La trascendencia
No hace mucho, en una aburridísima tertulia radiofónica, alguien dijo, con muchísima pomposidad, que los españoles habíamos perdido el tren del progreso. Esa metáfora ferroviaria siempre me ha hecho bastante gracia. Hablar de trenes cuando se habla de progreso es una magnífica contradicción. Tal vez el lenguaje debería actualizarse un poco y utilizar, con muchísima más lógica, la expresión "avión del progreso".
Sea como sea, el tren del progreso es lo que ese señor tan serio aseguró que habíamos perdido todos los españoles.
No me avergüenza ser previsible en el segundo párrafo a estas alturas del mes de agosto, por lo que les diré, sin ningún pudor, que, efectivamente, voy a calcular las características de un tren que acogiera en su seno a todos los españoles.
Evito decir que muchos españoles tal vez no querrían comprar un billete al progreso. Evito el "que paren el tren que yo me apeo"
Otra cosa que nunca me ha avergonzado es parecer superficial. Como suele decir el antropólogo Manuel Delgado, es indiscutiblemente peor parecer profundo. Por tanto, el cálculo que haré será literal, superficial y pedestre. Quiero averiguar la longitud del tren del progreso y el número de sus vagones. Eso sí, al final de este artículo haré una reflexión aparentemente profunda para quedar bien, compensando de esta manera mi superficialidad matemática. Siempre es bueno hacer un guiño a las personas trascendentes.
El tren que me lleva desde Barcelona hasta Colliure tiene unos vagones con capacidad para 48 individuos. Eso significa que todos los españoles, subidos en el tren del progreso, precisaríamos de la existencia de 833.000 vagones. Eso nos daría un tren con una longitud de 10.000 mil kilómetros.

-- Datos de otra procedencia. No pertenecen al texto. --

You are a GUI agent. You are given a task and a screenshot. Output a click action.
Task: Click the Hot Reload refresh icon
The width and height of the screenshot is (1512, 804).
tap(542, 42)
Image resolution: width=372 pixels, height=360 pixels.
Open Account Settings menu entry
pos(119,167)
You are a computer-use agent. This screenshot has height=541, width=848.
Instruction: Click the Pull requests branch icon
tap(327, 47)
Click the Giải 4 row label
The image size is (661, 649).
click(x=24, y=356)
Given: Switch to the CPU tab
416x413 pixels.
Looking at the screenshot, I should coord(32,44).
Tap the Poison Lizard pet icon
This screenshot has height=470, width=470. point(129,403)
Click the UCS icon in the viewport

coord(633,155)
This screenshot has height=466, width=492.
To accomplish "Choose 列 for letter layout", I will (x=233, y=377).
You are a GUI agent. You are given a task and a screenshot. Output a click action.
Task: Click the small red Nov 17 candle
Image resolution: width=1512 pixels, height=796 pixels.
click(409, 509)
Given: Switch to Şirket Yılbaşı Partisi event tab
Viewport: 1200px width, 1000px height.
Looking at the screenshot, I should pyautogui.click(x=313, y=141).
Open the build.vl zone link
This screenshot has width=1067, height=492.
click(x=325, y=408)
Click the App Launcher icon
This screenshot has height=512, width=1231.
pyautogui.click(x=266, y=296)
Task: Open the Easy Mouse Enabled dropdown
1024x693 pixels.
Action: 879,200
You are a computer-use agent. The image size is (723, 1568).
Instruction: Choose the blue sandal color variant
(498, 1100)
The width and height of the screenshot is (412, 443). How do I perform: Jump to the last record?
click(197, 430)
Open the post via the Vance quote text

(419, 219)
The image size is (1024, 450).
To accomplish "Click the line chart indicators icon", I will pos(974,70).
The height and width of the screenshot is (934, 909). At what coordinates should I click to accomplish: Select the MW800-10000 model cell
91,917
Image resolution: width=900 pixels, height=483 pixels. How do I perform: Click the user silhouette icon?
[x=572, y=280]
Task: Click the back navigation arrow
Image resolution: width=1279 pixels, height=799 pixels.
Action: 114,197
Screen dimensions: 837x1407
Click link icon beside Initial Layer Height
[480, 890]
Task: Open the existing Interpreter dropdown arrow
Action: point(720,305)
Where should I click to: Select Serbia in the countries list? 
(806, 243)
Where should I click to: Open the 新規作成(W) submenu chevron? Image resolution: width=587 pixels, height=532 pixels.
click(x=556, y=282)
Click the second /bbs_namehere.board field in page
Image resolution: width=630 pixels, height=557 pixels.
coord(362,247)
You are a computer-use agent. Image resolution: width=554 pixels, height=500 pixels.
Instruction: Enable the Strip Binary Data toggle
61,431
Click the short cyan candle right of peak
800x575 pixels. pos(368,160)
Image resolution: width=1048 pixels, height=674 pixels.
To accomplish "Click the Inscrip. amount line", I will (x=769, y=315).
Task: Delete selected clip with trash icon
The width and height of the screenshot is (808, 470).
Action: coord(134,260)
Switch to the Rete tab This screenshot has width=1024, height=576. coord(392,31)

Evitaré ahora la analogía fácil y no diré que en ese gigantesco tren habría vagones de primera, segunda y tercera clase. No me apetece excesivamente aparentar ser un chico profundamente concienciado con los asuntos sociales. Evito también decir que muchos españoles tal vez no querrían comprar un billete con destino al progreso. Evito, sobre todo, utilizar la expresión "que paren el tren que yo me apeo", porque no puedo con ella y porque me parece increíble que todavía se siga utilizando sin que la ley caiga sobre el que cometa ese atentado.
Y ahora, tal como he prometido al final del tercer párrafo, llega el bonito momento del final trascendente. Adopto una expresión solemne, enciendo muy despacio un cigarro, pongo música de Silvio Rodríguez en mi equipo de música y evalúo varias posibilidades. Para mi desesperación, noto que no termino de encontrarme a gusto con ninguna. Se me ocurre, por ejemplo, que podría concluir mi artículo con alguna crítica poética al progreso, pero no me apetece hacerlo. Debo ser bastante raro, pero no tengo absolutamente nada en contra de lo que mi abuelo llamaba "los adelantos". Así que decido incumplir mi promesa, pidiendo perdón a todos por mi falta de palabra, y me despido de este artículo sin ninguna reflexión trascendente.